Marathon.
I'm currently on my third week of training for a marathon. I've been a little hush about this because I'm more scared of letting people down than I am of AT-band injuries. I didn't want to build up people's expectations and then not have it work out. I didn't want to be a disappointment.
Tomorrow night will be my first meeting with the Leukemia/Lymphoma Team In Training local group, where I'll actually, officially, commit to this. Technically, I got a Team In Training discount on my recent running shoe purchace, to replace my ratty old trail shoes with far too much mileage on them, just because I was talking to a former-Team In Training participant in the store about what the group will be like, and the sales clerk overheard. So, yeah, I'd feel like I needed to go back and give the shoe store a few bucks if I dropped out.

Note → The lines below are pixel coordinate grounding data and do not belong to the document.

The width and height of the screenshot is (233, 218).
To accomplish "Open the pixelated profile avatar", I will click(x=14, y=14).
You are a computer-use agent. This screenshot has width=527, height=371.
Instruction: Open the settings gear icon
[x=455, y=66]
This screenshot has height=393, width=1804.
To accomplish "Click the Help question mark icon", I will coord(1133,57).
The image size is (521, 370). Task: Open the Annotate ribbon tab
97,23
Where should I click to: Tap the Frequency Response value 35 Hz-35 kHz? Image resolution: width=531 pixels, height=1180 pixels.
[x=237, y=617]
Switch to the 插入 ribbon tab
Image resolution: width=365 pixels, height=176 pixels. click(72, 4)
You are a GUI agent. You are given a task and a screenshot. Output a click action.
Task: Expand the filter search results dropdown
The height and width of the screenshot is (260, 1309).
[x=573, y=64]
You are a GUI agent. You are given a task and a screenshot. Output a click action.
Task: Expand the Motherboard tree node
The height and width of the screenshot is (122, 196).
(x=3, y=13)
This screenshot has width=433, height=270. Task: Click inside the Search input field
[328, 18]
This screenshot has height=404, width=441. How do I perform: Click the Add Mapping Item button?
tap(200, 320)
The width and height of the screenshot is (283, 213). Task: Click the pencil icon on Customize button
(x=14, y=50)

But what I know will be driving me through mile 5 and 25 and finally past the finish line is the exact same thing that got me started and will keep me training over the next 5 or 6 months.
As I was going through my mail one night a few weeks back, I was talking to a very good friend about his father who passed away last year from leukemia. I just felt so much heartache and frustration in his story, and I think there was a little more than chance involved when a quick shuffle through my junk mail revealed the bright purple cardstock Team In Training brochure. I told my friend right then, without even thinking about it, that I was going to do it. (I somehow wasn't concerned about letting him down if I didn't make it, moreso with getting him to do it with me. We quickly decided that wasn't going to happen.)

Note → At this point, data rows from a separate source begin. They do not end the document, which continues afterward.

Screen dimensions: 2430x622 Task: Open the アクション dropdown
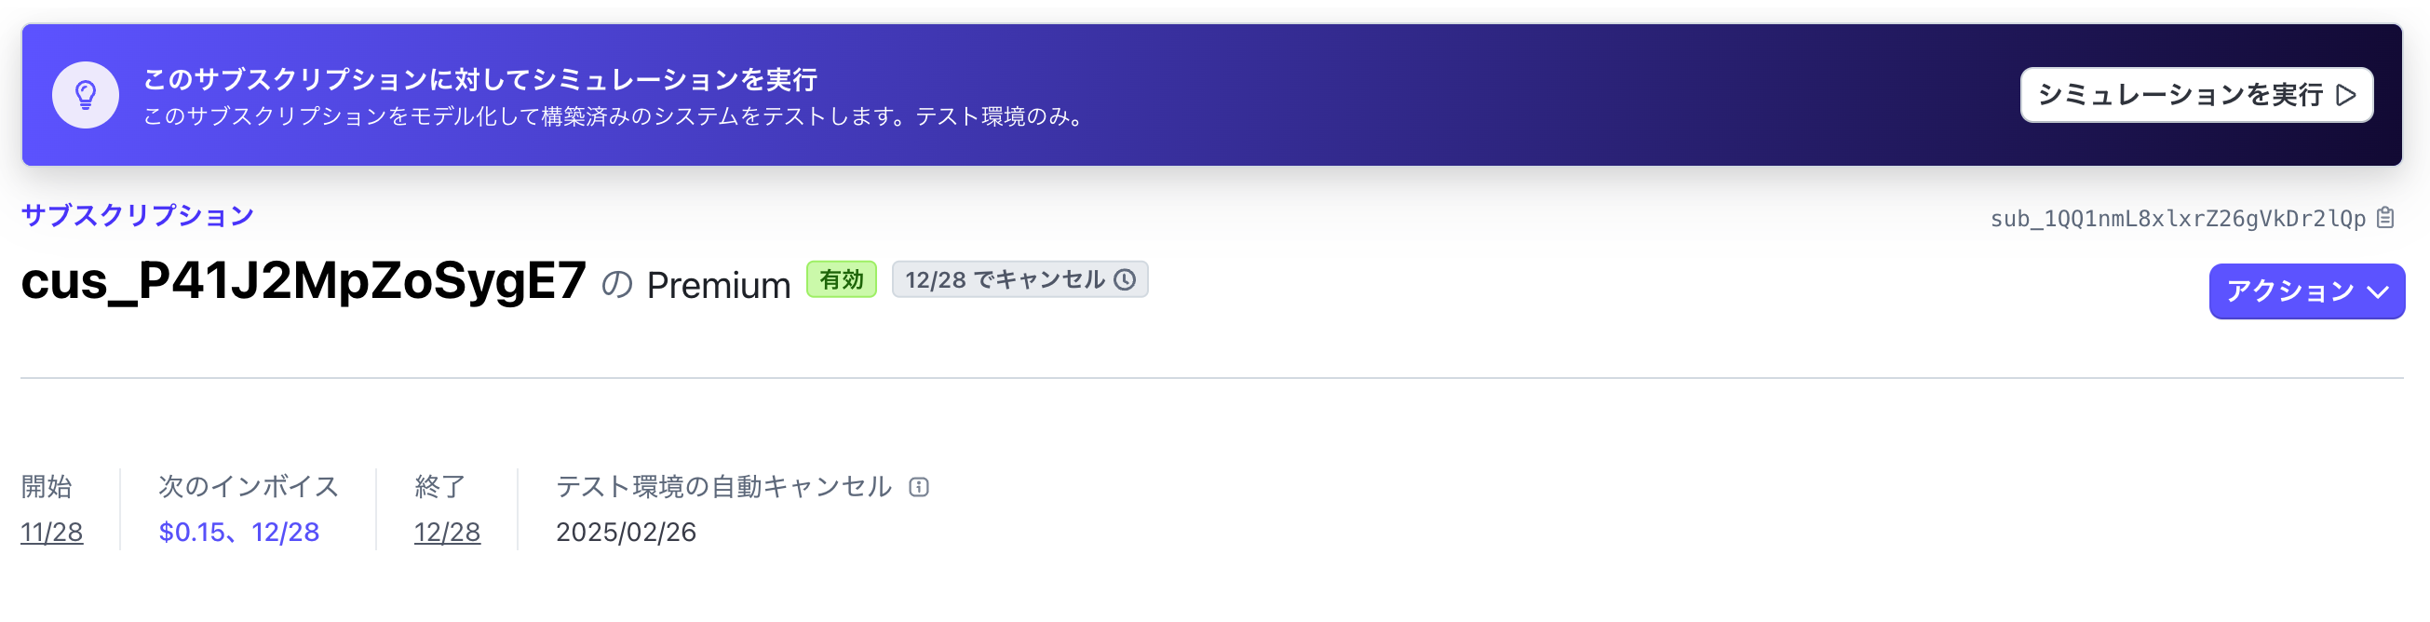2307,292
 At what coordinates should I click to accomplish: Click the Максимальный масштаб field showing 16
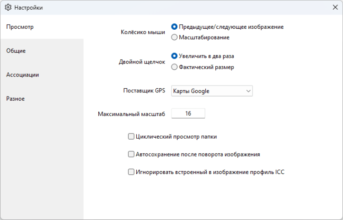coord(188,113)
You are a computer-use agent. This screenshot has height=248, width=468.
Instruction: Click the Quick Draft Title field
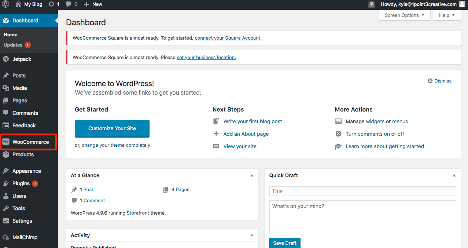click(x=362, y=191)
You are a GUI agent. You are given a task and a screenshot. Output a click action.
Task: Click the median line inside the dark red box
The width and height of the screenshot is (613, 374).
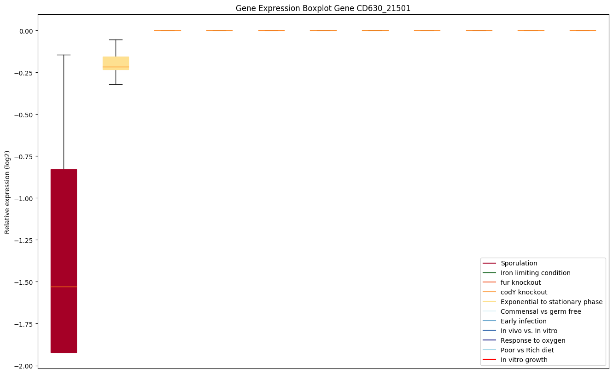point(64,287)
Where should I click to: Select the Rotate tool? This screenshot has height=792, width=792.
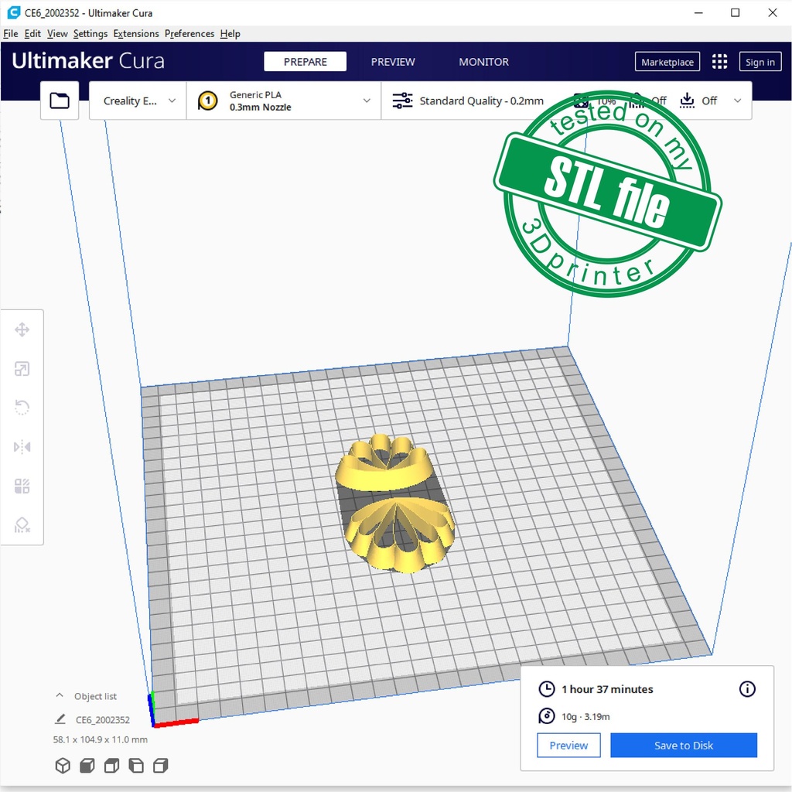(x=22, y=408)
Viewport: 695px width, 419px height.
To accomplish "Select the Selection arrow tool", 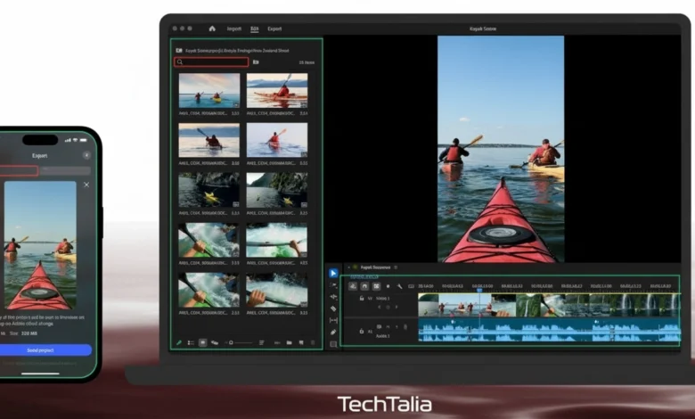I will [333, 273].
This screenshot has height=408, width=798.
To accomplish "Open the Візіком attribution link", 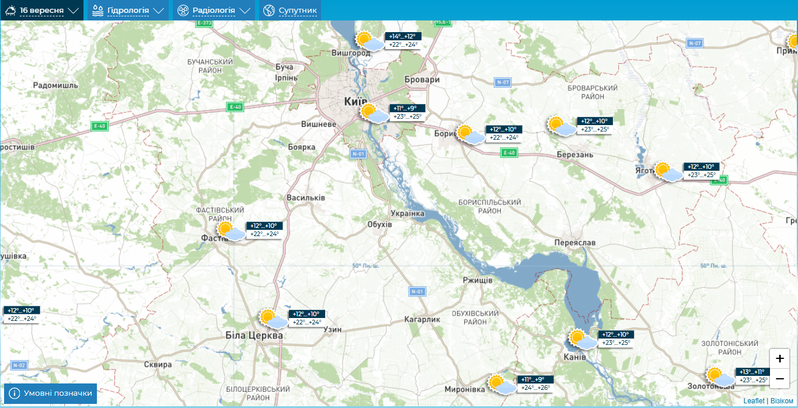I will (x=782, y=400).
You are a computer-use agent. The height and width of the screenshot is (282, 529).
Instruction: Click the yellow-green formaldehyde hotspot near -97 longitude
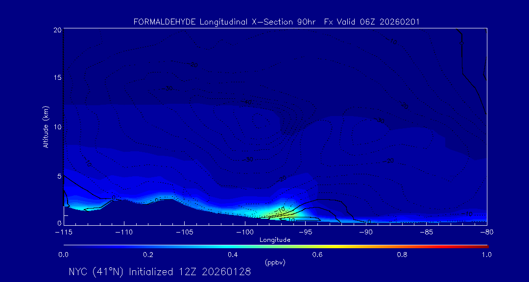(274, 211)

I'm sure I'll be learning a lot about leukemia and lymphoma as my work with Team In Training progresses, but for now I know that future research could prevent people from literally dropping dead or suffering so much because of these mysterious diseases, and that makes me want to do something drastic, something important, something meaningful, something 26-odd miles long. I guess it is good that I worry about disappointing people, because "other people" is what this is all about. Sure, there'll be a lot of personal gain and accomplishment, but that's just not it. I'm not doing this for Julia.
But for now, I really need to dip my weary body into a piping hot bath.